Julie sorriu, também não entendia o motivo da briga. — Meu lindo... — Foi se aproximando e beijou seu rosto. — Me desculpe. Vai dormir um pouco, vai... Eu... Estou na sala. — Disse enquanto Daniel se ajeitava no colchão.
Ela foi para a sala, ligou a TV enquanto via as fotos que tirou com Daniel: Ria de algumas delas. Principalmente da que tirou de Daniel dormindo na areia, lembrando que jogou água no seu rosto para acorda-lo. — Já vi que esse casamento vai ser uma comédia. — Disse rindo. Mas ai foi prestando a atenção no programa que passava na TV.

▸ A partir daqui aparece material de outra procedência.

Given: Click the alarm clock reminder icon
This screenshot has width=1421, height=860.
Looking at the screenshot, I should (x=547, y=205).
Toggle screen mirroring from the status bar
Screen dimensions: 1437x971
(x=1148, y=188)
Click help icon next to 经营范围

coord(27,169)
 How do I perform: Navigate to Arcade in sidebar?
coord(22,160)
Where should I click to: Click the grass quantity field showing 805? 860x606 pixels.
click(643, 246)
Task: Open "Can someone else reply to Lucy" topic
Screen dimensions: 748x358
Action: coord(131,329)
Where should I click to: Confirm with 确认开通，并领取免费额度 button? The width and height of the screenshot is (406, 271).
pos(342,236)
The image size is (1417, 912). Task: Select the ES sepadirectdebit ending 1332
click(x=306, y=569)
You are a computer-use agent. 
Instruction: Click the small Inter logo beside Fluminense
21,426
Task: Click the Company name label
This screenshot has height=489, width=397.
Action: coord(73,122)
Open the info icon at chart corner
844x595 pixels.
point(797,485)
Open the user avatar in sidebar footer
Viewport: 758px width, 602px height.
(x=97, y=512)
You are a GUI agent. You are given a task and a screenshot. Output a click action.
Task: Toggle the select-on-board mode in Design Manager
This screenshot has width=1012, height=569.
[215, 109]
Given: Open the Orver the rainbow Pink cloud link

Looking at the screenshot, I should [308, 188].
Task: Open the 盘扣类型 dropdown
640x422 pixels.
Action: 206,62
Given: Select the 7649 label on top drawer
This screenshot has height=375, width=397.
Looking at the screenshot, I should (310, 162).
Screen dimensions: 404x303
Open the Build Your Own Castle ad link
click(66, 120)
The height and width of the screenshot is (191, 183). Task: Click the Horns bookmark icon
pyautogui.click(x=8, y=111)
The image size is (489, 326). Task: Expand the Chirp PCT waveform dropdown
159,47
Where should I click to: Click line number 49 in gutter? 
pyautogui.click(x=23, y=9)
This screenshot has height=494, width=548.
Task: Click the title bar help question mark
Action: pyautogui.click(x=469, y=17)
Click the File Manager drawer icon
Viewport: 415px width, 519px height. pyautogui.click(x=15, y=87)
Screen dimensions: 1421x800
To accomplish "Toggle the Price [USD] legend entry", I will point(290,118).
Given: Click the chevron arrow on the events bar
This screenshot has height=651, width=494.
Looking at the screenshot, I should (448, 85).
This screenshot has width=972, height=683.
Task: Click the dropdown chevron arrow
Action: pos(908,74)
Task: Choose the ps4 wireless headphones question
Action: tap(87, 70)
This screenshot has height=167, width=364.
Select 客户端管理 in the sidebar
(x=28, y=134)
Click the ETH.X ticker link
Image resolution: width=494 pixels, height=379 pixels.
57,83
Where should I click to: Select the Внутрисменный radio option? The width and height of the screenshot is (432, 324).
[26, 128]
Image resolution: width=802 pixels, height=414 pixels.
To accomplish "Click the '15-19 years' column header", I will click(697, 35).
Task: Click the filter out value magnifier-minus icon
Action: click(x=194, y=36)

Era uma matéria sobre casamento e separação. — Então mais de vinte por cento dos casais que se casam acabam se separando. — Dizia a repórter, que entrevistava algumas mulheres. — Me diga, por que se separou do seu marido?
– A gente brigava muito, quase não chegávamos a um acordo. Ele não gostava das coisas que eu fazia... — Julie começou a se sentir incomodada com aquilo, era como se seu coração se apertasse. — Até discutimos um pouco na lua-de-me--- Julie desligou.
Estava com mil pensamentos em mente, lembrava das brigas que teve com Daniel. Até lembrou da promessa que fizeram: Que não brigaram por nada, sem motivo.
– Não, não gosto. Só te amo. Só isso... — Lembrou do que Daniel disse. — É. — Falou. — Ele... Ele me ama, nunca se separaria de mim. — Abraçou a máquina digital. Acabou adormecendo ali.
Acordou um pouco atordoada, viu que tinha dormido no sofá e que já era nove horas da noite. Se levantou e foi para o quarto, viu Daniel deitado. E suspirou. Queria seus beijos, seus carinhos, seus abraços. Correu para o banheiro.
[...]
– Daniel. — O sacudiu.
– Huh. — Ele nem ao menos abriu os olhos.
– Dani... — Disse carinhosa.
– O que foi, mulher? — Abriu um dos seus olhos, mas parecia mais morto do que vivo.
– Tá! Esquece! Eu não te mostro mais! — Se virou de costas.
– Huhm,. — Abriu os dois olhos, viu sua esposa sentada na cama, parecia chateada. — O que é?
Julie sorriu, era só o que queria ouvir: Se virou novamente para ele e desceu seu roupão. Mostrando seu corpo completamente nú.
– Meu Deus... — Ele sorriu, se sentando no colchão, olhava para cada detalhe do seu corpo.
– Mas deixa. — Amarrou seu roupão novamente. Daniel desfez o sorriso. — Você está cansado de mais.
– Não! — Respondeu imediatamente. — O cansaço já passou. — Foi se aproximando, Julie sorriu. Os dois se beijaram enquanto ele retirava novamente seu roupão.